第二十九話 待っててくれよ
「エキストラスキルの連続使用で清音さんの防護フィールドが発動していません!」
福井の悲痛な声に反応するかのように、スピカはその小さな体からあらん限りな声を張り上げた。
「充之!聞いておるかっ!?」
「(そんなに上から大声出さなくても聞こえてる)」
スピカの慌ただしさを感じさせる声が脳内に響く。苛立ち混じりな返答を返し、腕に着けたシルバーのブレスレットに手をやる。
(金属アレルギーなんだよな)
普段から腕時計をつけない事もあり、右手首に違和感を感じる。
トントン…
先程から下階の転送ルームで待機している充之は、軽くステップを踏んだりと今現在の自身の体の動きを調整していた。体調はここ数日のうちで絶好調と言っても過言ではないほど万全である。しかし、気持ちに苛立ちや不安感は拭えなかった。
「(何度も言うように、転送先に如何様な事があっても最優先にすることは…)」
「(みんなを連れて帰ること…だろ)」
ミーティングルームから常に反復して耳にしてきた。普段から極力他人と一線を画してきた充之にとって、回りのプレッシャーに若干嫌気が差す。
「(充之。無理はするなよ)」
「(わかってますよ)」
この状況下での岬の落ち着き払った口調は逆に安堵さえ覚える。が、無理は承知でやらなければならない事は理解していた。生死がかかっている。いや、自身の生死云々より、千晶や柚子の無事を真っ先に考えていた。
(待ってろよ。必ず連れて帰ってやる)
続けて聞き慣れた神楽の声が聞こえてくる。
「(帰ったら焼き肉だかんね!負けたら晩御飯抜き!)」
「(焼き肉は昨日食ってきたって。ってか、多分負けたら終わりだって!)」
冗談混じりのいつもの口調で漫才の掛け合いを思わせるトークに一瞬だが場の雰囲気が和んだ。

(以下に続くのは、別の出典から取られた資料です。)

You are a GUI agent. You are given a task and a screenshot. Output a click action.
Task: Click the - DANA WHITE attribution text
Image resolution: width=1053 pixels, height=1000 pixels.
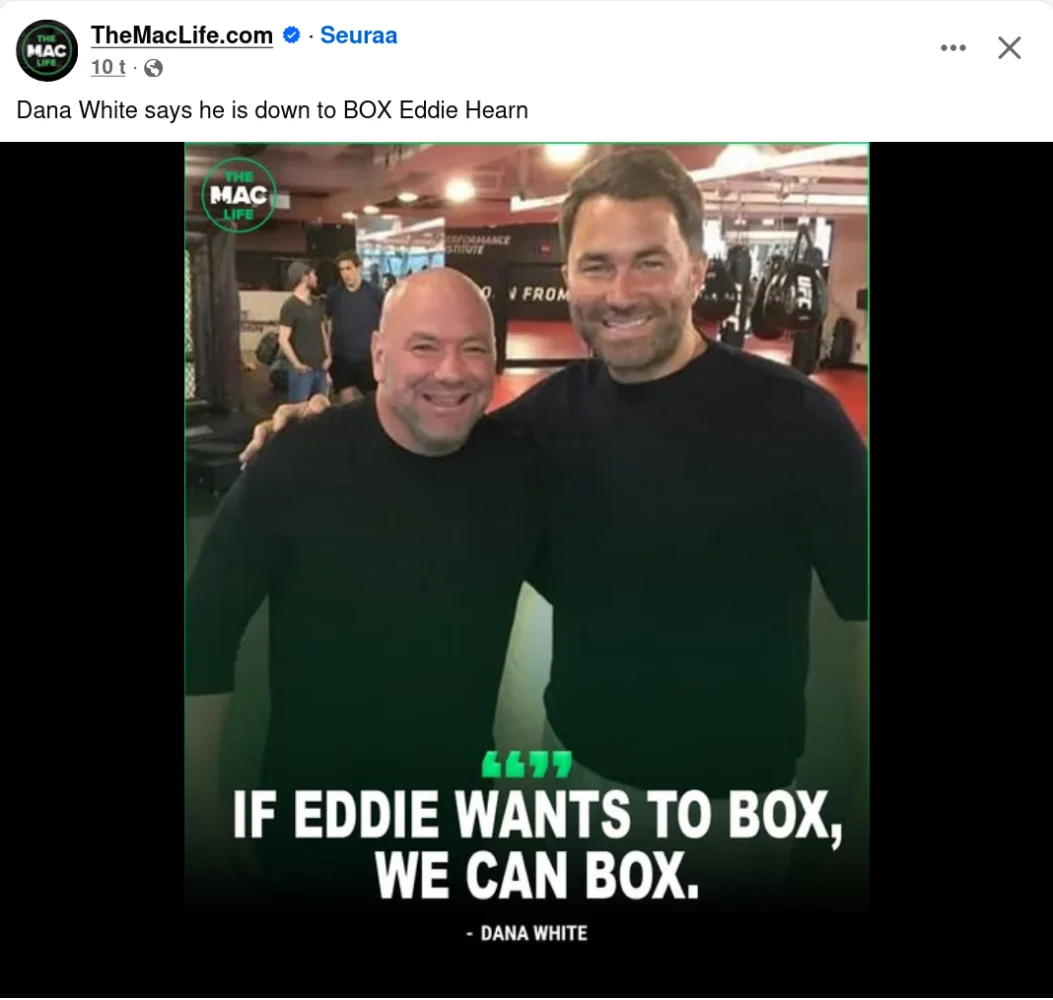pyautogui.click(x=527, y=933)
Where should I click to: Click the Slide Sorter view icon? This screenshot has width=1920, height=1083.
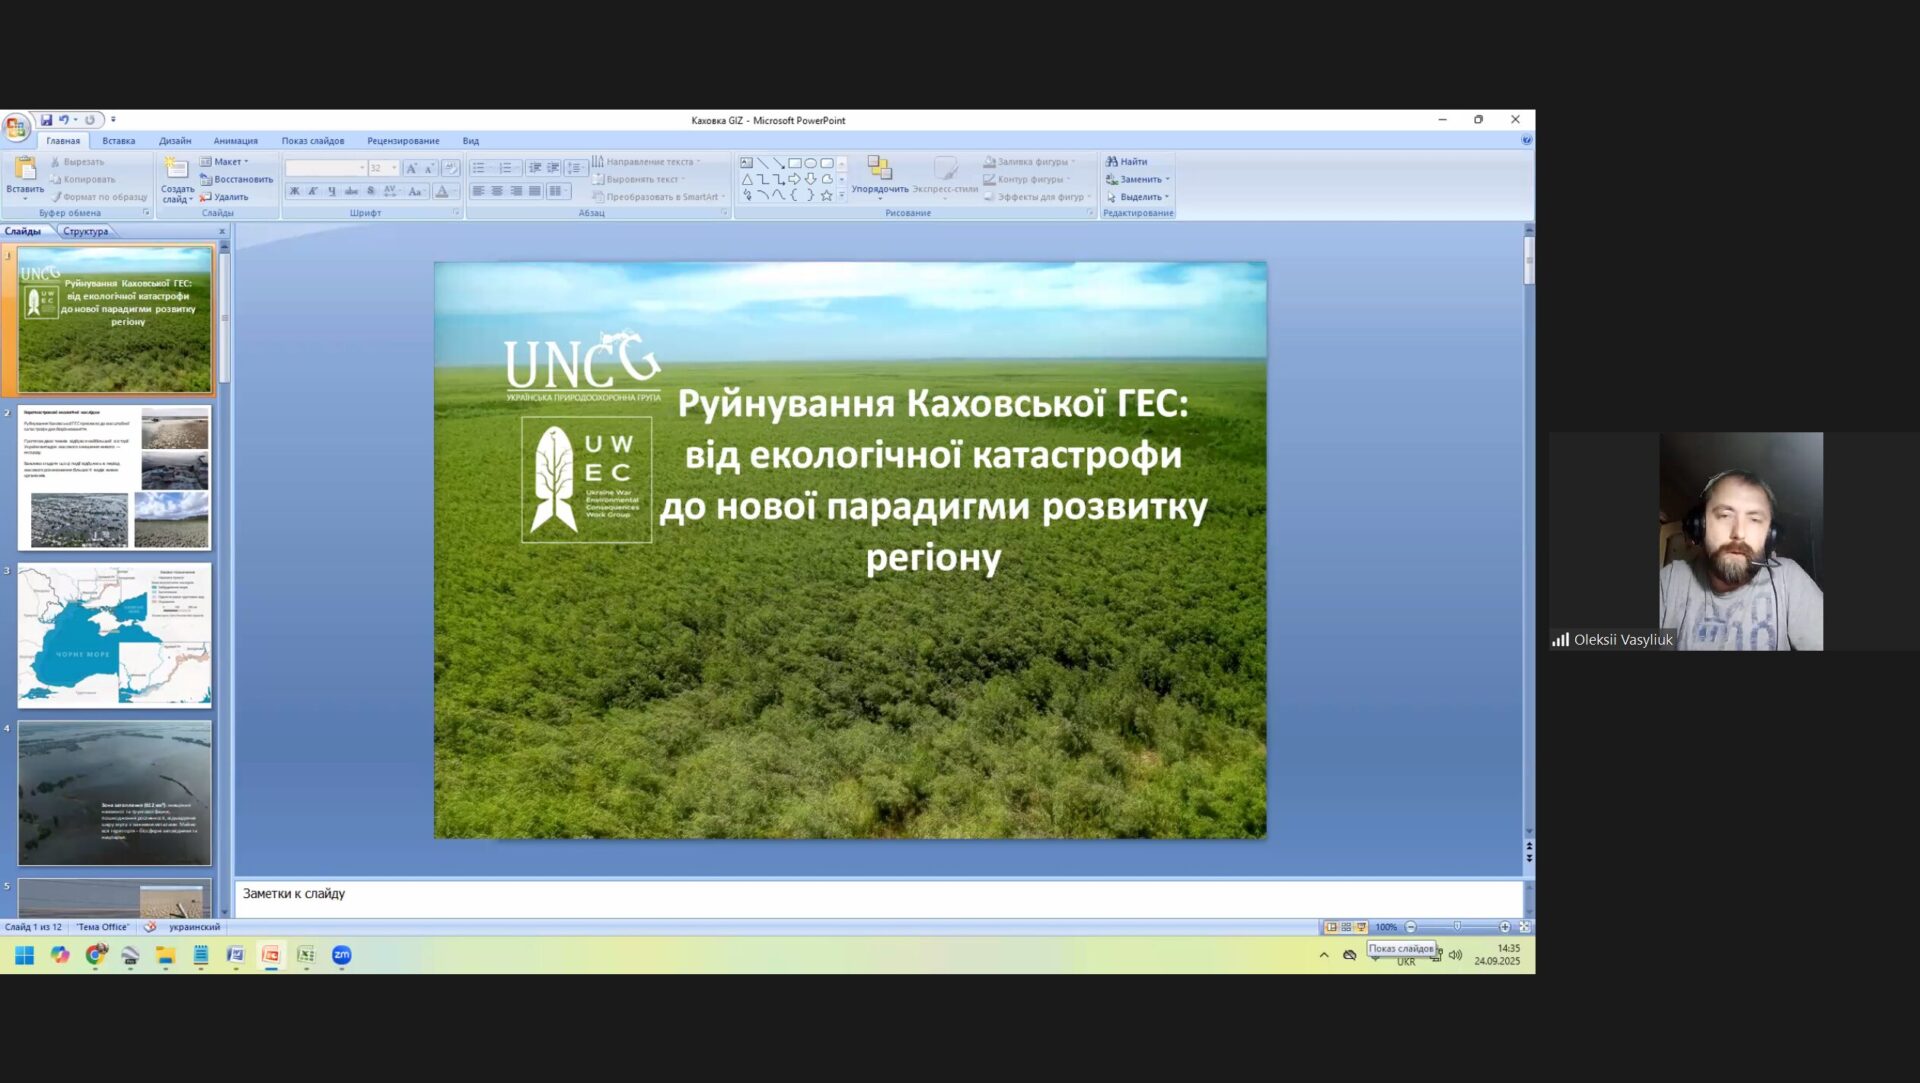1346,928
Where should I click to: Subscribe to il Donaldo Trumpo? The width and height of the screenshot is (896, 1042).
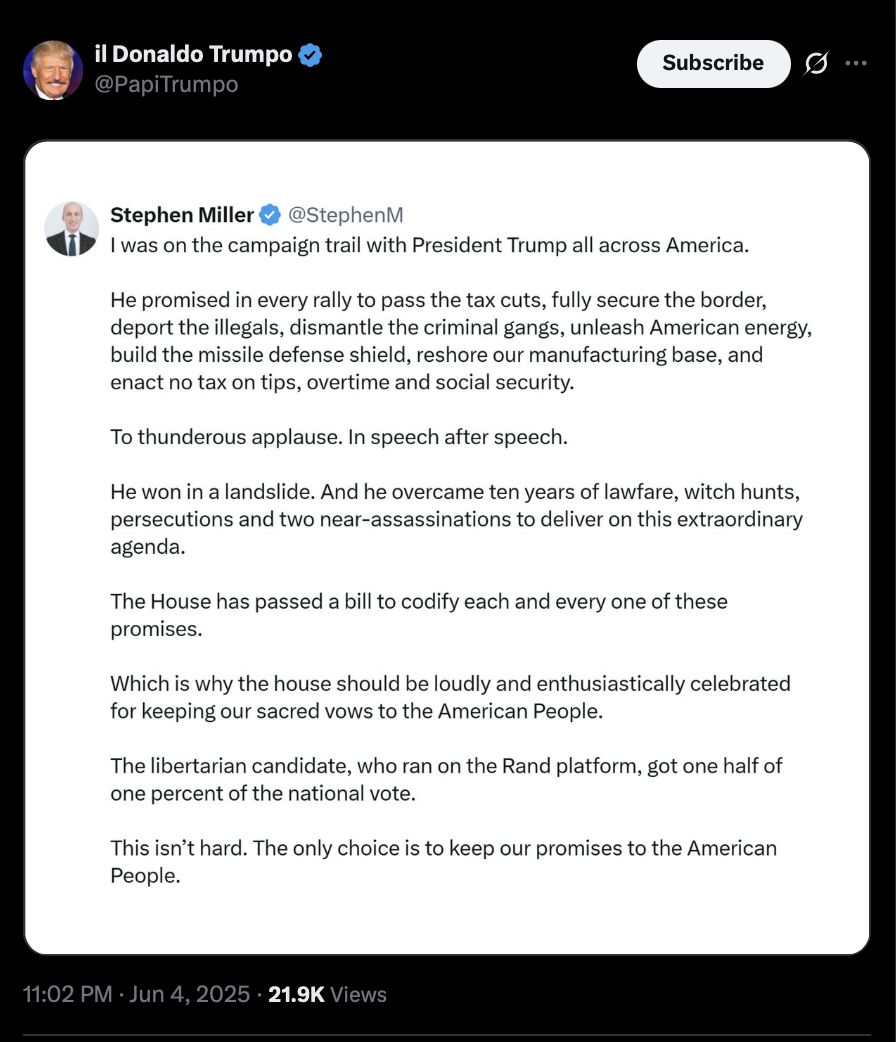713,63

「(転送準備整いました。カウントダウン開始します。10…9…8…)」
福井の声に充之は再度、手首のブレスレットを左手で覆うように握りしめた。
「(キ、キヨとユウを頼んだぞ、後輩っ!)」
「(2…1…ゼロっ!!)」
立石に返答する間もなく、充之の体は淡い螺旋の光に包まれ消えていった。